L'environnement des moulins à eau ressemble à celui des fermes de la région : c'est à dire plutôt fermé. L'ensemble des bâtiments est disposé autour d'une cour fermée.
La construction est massive, constituée de blocs de grès rectangulaires pour les angles et sous les poutres, le reste des murs extérieurs est composé de pierres de la région.
Le bâtiment principal donne sur une place ou cour commune pour faciliter les chargements et déchargements des sacs de blés ou de farines. Il a plusieurs étages.
La roue est située sur le côté du bâtiment (abritée sous un auvent ou à l'extérieur). Au rez de chaussée, en bout de l'arbre de roue, se trouvent les engrenages ( rouet et lanterne ) qui transmettent le mouvement de rotation vers les étages. Au premier étage, au-dessus de ces engrenages, se trouvent la (ou les) paire(s) de meules horizontales.
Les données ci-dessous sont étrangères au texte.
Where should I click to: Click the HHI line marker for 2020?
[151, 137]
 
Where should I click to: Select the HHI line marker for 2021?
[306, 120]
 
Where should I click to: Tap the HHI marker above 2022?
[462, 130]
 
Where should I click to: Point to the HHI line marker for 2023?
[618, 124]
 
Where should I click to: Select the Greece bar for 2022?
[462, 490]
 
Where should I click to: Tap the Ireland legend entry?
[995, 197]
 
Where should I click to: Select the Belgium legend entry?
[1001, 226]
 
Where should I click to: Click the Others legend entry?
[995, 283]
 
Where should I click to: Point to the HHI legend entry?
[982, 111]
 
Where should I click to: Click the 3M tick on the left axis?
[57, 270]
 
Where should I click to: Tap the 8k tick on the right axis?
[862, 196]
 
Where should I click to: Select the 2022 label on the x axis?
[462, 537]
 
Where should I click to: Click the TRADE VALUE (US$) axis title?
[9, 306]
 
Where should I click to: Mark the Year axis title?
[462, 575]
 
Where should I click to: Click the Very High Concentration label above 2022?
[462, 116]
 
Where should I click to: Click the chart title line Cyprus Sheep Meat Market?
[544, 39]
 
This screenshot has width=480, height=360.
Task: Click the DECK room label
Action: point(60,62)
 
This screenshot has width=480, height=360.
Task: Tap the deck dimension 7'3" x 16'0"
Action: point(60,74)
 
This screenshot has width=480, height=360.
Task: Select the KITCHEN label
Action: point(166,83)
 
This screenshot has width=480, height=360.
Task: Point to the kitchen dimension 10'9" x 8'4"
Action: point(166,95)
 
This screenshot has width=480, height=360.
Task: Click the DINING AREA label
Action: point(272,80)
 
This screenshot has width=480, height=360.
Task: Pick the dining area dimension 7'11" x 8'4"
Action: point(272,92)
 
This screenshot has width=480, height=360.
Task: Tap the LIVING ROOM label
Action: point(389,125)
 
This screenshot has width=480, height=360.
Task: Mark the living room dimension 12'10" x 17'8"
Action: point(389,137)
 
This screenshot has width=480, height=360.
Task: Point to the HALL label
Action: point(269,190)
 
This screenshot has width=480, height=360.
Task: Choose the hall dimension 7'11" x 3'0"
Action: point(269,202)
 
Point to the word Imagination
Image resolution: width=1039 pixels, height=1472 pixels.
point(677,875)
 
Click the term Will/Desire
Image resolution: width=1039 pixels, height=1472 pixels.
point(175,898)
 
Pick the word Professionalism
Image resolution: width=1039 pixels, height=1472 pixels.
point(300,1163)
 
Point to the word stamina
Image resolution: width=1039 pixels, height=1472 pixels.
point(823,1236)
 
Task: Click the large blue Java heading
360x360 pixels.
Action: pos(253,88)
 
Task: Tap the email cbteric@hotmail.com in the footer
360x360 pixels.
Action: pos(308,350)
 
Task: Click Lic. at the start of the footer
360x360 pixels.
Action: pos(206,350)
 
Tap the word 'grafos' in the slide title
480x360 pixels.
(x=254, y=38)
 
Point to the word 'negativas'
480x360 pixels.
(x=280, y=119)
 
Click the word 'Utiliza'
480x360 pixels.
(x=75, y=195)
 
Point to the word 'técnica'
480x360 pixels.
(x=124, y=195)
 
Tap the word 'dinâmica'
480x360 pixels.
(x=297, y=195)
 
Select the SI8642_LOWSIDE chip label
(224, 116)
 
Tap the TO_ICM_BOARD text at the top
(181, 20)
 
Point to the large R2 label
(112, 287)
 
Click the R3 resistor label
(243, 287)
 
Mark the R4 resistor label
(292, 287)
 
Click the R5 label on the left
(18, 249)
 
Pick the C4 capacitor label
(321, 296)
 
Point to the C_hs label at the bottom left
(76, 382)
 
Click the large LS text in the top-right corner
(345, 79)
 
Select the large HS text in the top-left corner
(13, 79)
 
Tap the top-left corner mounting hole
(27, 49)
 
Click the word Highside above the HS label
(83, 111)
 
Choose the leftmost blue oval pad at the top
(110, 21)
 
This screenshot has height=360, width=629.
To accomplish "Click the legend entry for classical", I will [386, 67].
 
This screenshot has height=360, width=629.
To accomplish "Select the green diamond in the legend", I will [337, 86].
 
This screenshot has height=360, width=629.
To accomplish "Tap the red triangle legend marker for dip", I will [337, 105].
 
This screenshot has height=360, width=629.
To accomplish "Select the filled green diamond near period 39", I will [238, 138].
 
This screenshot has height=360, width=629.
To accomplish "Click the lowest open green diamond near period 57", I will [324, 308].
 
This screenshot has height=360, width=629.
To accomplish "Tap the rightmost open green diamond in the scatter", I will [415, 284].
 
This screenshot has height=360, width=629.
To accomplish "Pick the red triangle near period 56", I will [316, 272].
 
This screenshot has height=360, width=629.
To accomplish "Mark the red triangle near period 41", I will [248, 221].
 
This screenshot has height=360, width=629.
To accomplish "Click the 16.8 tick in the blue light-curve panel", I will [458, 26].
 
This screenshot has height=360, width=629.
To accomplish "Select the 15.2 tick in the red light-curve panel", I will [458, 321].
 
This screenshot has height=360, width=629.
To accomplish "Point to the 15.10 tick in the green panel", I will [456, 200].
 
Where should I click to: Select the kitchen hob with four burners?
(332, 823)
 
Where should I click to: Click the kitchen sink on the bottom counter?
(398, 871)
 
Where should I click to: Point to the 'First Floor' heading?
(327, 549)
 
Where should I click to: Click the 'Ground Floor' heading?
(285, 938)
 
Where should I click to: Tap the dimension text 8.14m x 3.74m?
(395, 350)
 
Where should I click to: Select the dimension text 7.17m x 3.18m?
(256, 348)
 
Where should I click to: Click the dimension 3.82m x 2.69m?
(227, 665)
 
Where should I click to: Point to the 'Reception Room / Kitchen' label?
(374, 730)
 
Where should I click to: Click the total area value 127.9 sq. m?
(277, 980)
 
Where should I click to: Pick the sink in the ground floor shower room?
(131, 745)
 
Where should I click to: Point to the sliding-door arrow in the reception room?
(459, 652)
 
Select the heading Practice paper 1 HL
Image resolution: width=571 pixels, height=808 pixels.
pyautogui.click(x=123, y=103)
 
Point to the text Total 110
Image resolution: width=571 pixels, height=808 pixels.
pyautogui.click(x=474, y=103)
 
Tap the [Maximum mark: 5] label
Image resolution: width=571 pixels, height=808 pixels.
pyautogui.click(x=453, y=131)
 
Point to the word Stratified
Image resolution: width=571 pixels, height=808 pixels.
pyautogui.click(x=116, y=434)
Suivant l'importance du moulin, un ou deux étages supplémentaires où sont installés les autres mécanismes du moulin.
L'habitation est séparée du moulin (bâtiment, souvent plus bas, collé à l'autre) sans doute à cause des risques importants d'incendie.
Dans la cour on trouve, comme dans une ferme : une grange et (ou) une remise (pour ranger les charrettes et le matériel), une écurie (pour les chevaux), un toit à porcs (nourris avec les déchets du moulin), des poulaillers, clapiers à lapin, four à bois, cave...
Les terrains environnants servent de pré pour les bêtes, de jardin potager, de verger. Dans les actes étudiés on trouve aussi des terrains qui étaient peux être exploités pour des cultures (céréales?) afin de nourrir les animaux (dans un acte de vente du Moulin-du-Roy de 1833 on trouve un terrain de plus d'un hectare situé à Maincy : le pré du Roy ).
Les meuniers n'étaient pas forcement populaires, ils étaient souvent accusés de vol : le grain avait moins de volume une fois moulu et, de plus, une partie était prélevée pour le seigneur et/ou le meunier. Ils formaient une corporation à part et il n'est pas rare de les voir se marier entre meuniers (voir exemples è Saint-Méry). En plus du meunier et de sa femme on trouve d'autres métiers associés : le garde-moulin, valet de meunier des environs de Paris ; le chasse-mulet ou chasse-moute, chargé de transporter le grain ou la farine. Les déplacements devaient être importants. A Saint-Germain-Laxis il y a encore un chemin des meuniers , traversant la commune du nord au sud, alors qu'on ne trouve pas de traces de moulins. Les moulins les plus proches sont sans doute ceux de Rubelles.
Il existe dans la région, en dehors de la zone étudiée, 2 moulins, classés Monuments historiques , intéressants à visiter :
*1 : Observations minéralogiques faites aux environs de Melun, Corbeil et Arpajon, pour servir à compléter la carte des environs d'Étampes et de Fontainebleau (août 1766) par Antoine Laurent Lavoisier (1743-1794) Source CRHST/CNRS
*2 : Seigneurie Banale ; droit de ban : C'est le droit royal de commander, de contraindre ou de punir. A partir du Xe siècle les seigneurs, ainsi que certaines communautés religieuses, s´approprièrent ce droit. Le ban correspond à la zone où s´exerce ce droit, en général la seigneurie (la zone d´une lieue autour se nomme la banlieue ).
Le droit de ban est supprimé le 17 juillet 1793. Cet usage fut sûrement excessif pour que le mot banal prenne le sens qu´il a aujourd´hui.